Neoteny is the retention of immature qualities into adulthood. Hold on....I am not asking for an increase in immature behavior. I personally have plenty of that already.
But I do want to start adding to your day, one of the first things that adults lose when "real life" starts to get in the way.
I have three brothers and growing up we weren't taught how to play. We would just be together and start inventing games to play.
Unfortunately for my mother, this lead to a fair share of contusions and head trauma requiring trips to the emergency room (ah, that explains a lot). But we were just doing what is a human birthright by playing.
Even as adults, PLAY should have space in our lives just like WORK and SLEEP do.
There has been a lot of research done on PLAY in recent years. This should be something that is natural as PLAY is part of our evolution.
According to physical anthropologists, humans are the most neotenous, most flexible, most plastic of all creatures and that gives us a heads up on adaptability. Check out Stuart Brown's book "Play: How it shapes the brain, opens the imagination and invigorates the soul" for more on PLAY and how to add it into your life.
A simple way to add PLAY is to incorporate primitive movement patterns to your movement practice. Some of these movements are rolling, rocking and crawling.
Yes...rolling, rocking and crawling ON THE GROUND in the same way an infant does as it develops. In what way will this help your overall fitness, mobility and stability? The simple answer is it will help with everything.
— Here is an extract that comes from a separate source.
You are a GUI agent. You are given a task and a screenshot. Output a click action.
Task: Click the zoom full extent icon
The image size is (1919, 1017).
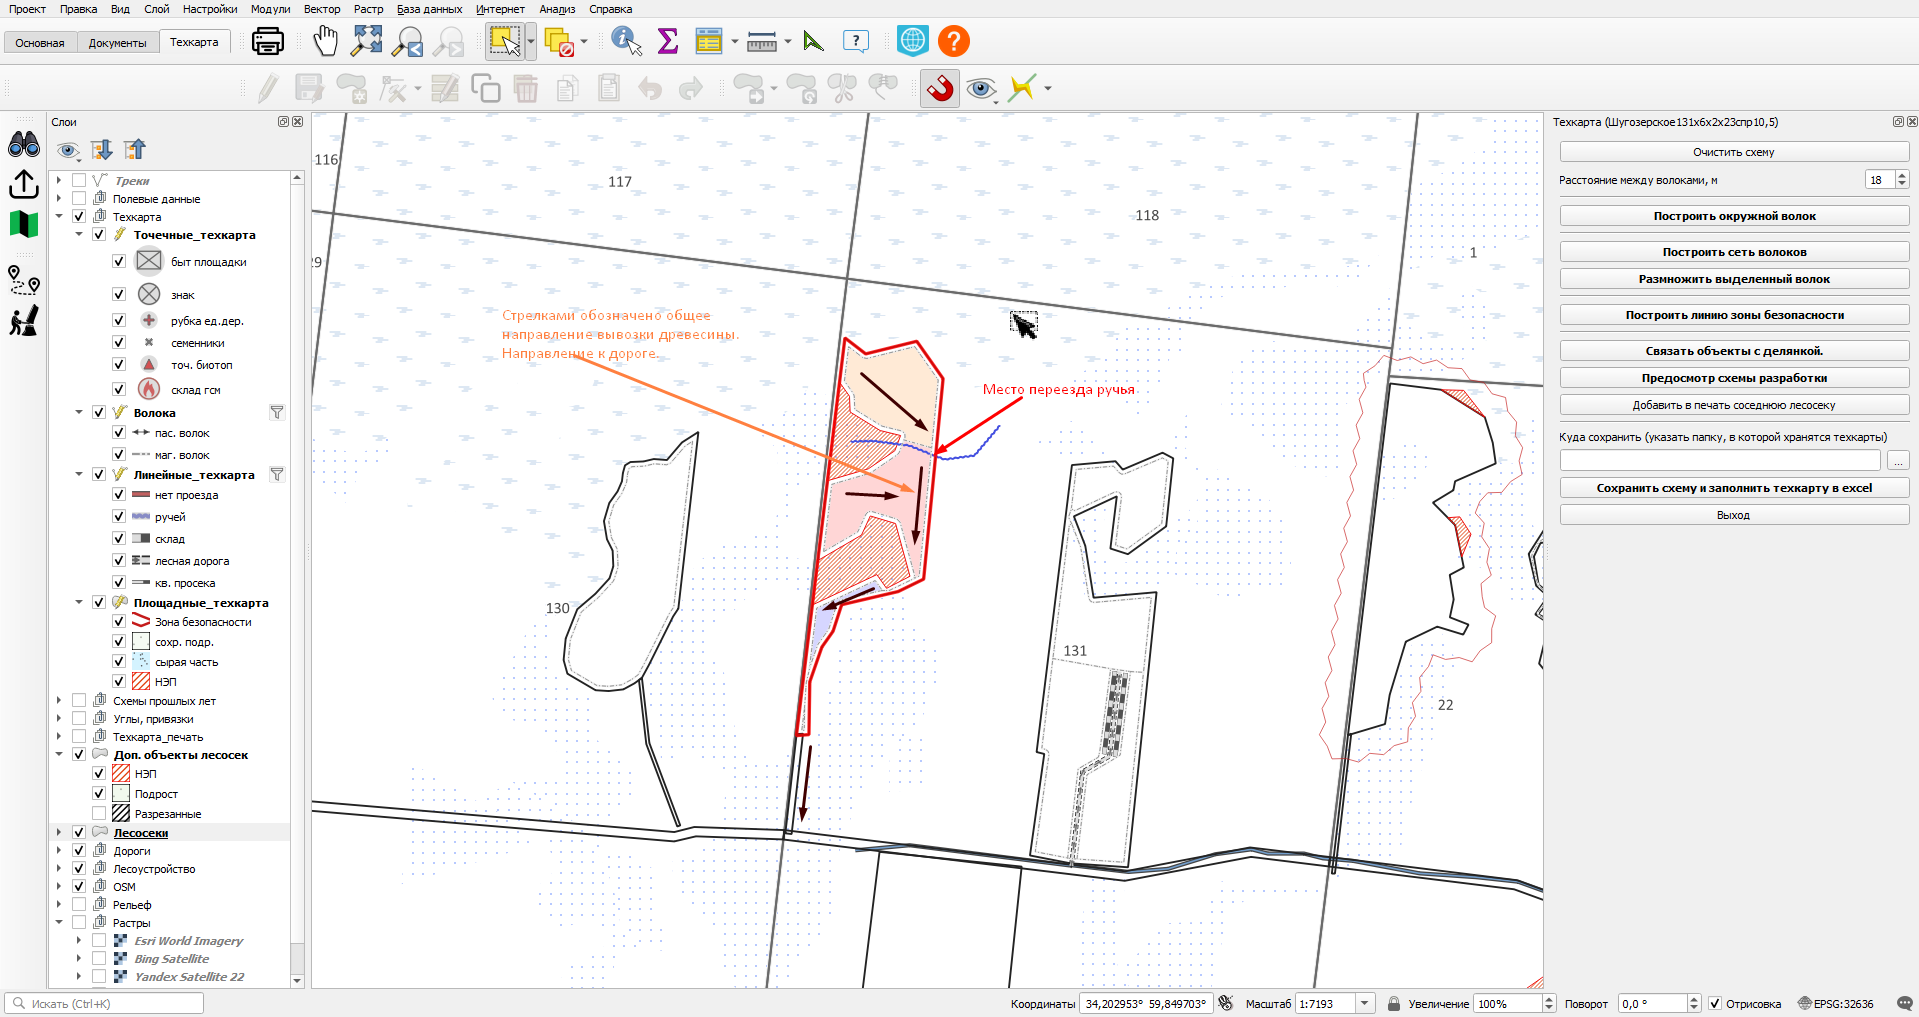[367, 41]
Infants explore these positions thousands of times on their journey towards high level functional movement and start losing all of those hard earned skills right around the time they have to sit in school for 8 hours a day.
Fast forward 30-40 plus years and you have.... I don't even have to paint the picture, right?
Reintroducing rolling, rocking and crawling may be just what you need to kickstart your own journey back into fitness and movement. Start by sitting (not laying) on the floor when watching TV.
The great thing with sitting on the floor is that you can't stay still for long. You have to keep moving. Explore different sitting positions. Then try crawling to the kitchen for your glass of water. Crawl backwards on the way back to the TV.
Sounds easy and can look silly (especially when you make animal noises), but you might be surprised at not only how difficult this can be but also how great you can feel afterwards. Here is one example of crawling:
Experiment with different movements and transitions. There is no wrong way to do this as long as you are having fun and not getting hurt. I started adding rolling, rocking and crawling into my clients' fitness routines and noticed big improvements in stamina, strength and how they move overall.
Look below and see how my own practice of crawling did not help one bit when I went up against my then 9 year old god-daughter. But, we did have fun!
A while back we travelled to China and one of the parks we visited had the bridge pictured below. After the long bus ride to the park, I decided to crawl across the bridge as a way to get my movement practice in for the day.
This was much harder than it looked but I was smiling before, during, and after!
It's time to get serious about PLAY.